Metode tersebut memungkinkan ilmuwan menemukan planet yang sulit dideteksi dengan metode pencarian planet lainnya.
NASA memperkirakan Roman dapat menemukan ribuan eksoplanet selama misi ilmiahnya.
Siapa tahu, dari ribuan planet tersebut ada satu yang nantinya membuat manusia berkata, “Lah, ternyata tetangga kosmik kita banyak juga.”
Kameranya 300 Megapiksel
Roman juga dibekali Wide Field Instrument dengan kamera sekitar 300 megapiksel.
Bidang pandangnya sekitar 100 kali lebih luas daripada kamera Hubble untuk pengamatan dengan ketajaman yang sebanding.
Dengan kemampuan tersebut, teleskop ini dirancang untuk menyapu wilayah langit yang sangat luas dan menghasilkan data dalam jumlah besar.
Jadi jangan bayangkan Roman cuma mengirim beberapa foto cantik ke Bumi.

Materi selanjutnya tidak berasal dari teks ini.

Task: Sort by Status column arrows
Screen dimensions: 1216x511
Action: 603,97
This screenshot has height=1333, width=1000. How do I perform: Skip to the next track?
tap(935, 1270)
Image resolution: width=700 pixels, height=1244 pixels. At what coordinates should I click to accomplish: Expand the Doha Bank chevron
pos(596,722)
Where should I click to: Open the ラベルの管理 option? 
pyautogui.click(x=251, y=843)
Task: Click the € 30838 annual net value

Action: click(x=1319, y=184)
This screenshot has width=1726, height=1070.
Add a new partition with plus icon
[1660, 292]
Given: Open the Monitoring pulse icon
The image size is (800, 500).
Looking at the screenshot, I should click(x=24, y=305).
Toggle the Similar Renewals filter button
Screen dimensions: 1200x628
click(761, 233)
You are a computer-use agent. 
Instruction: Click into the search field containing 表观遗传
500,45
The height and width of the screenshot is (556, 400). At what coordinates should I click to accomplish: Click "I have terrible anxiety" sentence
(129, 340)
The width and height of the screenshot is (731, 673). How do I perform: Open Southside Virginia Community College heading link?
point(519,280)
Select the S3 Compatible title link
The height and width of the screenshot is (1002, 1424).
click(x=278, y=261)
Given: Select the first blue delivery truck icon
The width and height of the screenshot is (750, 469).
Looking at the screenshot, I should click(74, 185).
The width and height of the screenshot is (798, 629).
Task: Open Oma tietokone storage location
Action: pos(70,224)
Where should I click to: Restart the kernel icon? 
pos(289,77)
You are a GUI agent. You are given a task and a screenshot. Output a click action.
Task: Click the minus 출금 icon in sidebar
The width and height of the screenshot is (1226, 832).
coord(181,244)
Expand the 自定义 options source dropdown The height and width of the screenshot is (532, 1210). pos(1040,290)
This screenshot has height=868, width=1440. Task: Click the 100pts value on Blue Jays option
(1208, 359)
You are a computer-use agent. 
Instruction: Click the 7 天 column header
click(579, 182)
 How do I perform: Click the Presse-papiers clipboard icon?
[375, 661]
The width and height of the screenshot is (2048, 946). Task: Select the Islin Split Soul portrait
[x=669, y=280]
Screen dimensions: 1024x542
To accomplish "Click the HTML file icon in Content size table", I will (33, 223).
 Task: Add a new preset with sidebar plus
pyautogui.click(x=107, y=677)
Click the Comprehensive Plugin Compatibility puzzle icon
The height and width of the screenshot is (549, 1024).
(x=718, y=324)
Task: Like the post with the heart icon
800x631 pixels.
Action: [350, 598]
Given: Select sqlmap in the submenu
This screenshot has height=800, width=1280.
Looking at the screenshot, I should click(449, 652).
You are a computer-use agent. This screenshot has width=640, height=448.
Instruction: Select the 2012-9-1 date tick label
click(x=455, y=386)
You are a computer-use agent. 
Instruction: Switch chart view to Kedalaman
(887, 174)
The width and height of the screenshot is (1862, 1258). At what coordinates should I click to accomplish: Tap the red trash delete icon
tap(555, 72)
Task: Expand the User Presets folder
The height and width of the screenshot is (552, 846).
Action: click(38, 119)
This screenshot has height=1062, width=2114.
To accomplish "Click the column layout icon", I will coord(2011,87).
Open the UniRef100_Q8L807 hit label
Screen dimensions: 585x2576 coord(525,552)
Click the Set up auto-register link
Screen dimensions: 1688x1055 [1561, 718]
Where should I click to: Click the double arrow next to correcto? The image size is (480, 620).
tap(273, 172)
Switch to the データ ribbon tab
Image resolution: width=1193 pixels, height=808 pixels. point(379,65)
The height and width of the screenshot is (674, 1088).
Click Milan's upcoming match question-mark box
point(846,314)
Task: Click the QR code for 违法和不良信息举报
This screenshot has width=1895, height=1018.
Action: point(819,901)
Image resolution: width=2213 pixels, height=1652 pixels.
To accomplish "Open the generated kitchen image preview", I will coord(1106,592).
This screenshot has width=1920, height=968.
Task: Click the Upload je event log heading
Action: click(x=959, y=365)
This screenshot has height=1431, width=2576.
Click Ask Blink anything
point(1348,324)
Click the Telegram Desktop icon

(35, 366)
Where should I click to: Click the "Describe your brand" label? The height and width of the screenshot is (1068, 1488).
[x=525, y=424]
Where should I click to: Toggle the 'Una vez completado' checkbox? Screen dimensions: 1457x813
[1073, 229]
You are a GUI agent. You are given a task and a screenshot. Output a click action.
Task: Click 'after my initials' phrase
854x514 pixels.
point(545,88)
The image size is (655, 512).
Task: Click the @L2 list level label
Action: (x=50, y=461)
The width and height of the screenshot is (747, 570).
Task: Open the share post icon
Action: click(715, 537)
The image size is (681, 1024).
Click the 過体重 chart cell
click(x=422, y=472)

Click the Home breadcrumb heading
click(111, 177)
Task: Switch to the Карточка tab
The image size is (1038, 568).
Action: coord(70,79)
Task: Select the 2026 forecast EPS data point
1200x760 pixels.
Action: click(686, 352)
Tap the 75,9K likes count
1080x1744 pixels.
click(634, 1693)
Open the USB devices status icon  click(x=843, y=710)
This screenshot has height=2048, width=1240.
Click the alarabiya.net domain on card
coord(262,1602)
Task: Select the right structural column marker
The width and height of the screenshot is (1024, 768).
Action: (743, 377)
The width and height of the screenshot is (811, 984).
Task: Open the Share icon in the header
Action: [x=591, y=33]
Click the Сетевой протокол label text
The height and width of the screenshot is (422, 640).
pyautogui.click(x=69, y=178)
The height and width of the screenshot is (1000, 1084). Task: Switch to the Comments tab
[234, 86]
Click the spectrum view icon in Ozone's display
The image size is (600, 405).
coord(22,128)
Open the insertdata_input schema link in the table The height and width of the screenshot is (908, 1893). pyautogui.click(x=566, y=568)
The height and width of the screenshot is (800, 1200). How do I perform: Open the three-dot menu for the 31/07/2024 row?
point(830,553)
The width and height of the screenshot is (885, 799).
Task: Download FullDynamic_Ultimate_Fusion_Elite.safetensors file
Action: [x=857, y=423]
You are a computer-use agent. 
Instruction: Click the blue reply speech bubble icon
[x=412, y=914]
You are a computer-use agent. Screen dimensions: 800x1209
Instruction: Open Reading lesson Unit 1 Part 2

Teleskop ini bakal mengirim data ilmiah dalam jumlah luar biasa besar untuk dipelajari para ilmuwan.
Teknologi Bekas Satelit Mata-Mata
Bagian paling nyeleneh dari Roman justru ada di masa lalunya.
Teknologi dasar teleskop ini memiliki hubungan dengan teknologi yang awalnya dikembangkan untuk National Reconnaissance Office (NRO), badan intelijen Amerika Serikat yang mengoperasikan satelit pengintaian.
Teknologi tersebut kemudian diberikan kepada NASA dan dikembangkan untuk kepentingan astronomi.
Jadi, secara sederhana, teknologi yang awalnya dirancang untuk “mengintip dari atas” akhirnya dipakai untuk “mengintip alam semesta.”
Dari mengawasi Bumi, sekarang giliran alam semesta yang diintip.
Siapa Nancy Grace Roman?
Nama teleskop ini diambil dari Nancy Grace Roman, astronom yang menjadi perempuan pertama yang memegang posisi eksekutif di NASA.
Roman memiliki peran penting dalam membangun program astronomi ruang angkasa NASA dan menjadi salah satu tokoh yang membantu meletakkan fondasi bagi pengembangan Hubble.
NASA kemudian menggunakan namanya sebagai bentuk penghormatan atas kontribusinya terhadap astronomi ruang angkasa.
Perjalanan Baru Dimulai
Dengan peluncuran tersebut, petualangan teleskop senilai sekitar Rp70 triliun ini baru saja dimulai.
Roman dijadwalkan menjalankan misi utama sekitar lima tahun, dengan kemungkinan diperpanjang apabila kondisi teleskop dan persediaan bahan bakarnya memungkinkan.
Tujuan akhirnya cukup ambisius: mencari tahu apa sebenarnya yang membuat alam semesta terus mengembang, bagaimana materi gelap bekerja, bagaimana gravitasi berperilaku dalam skala terbesar, serta seberapa banyak planet yang tersembunyi di luar Tata Surya.
Jadi, NASA bukan cuma mengirim teleskop ke luar angkasa.
NASA sedang mengirim “mata raksasa” untuk mengintip rahasia alam semesta.
Dan kalau Roman menemukan sesuatu yang bikin ilmuwan kaget, siap-siap saja: timeline media sosial bisa mendadak penuh dengan berita soal alien, galaksi, dan “tetangga baru” Bumi.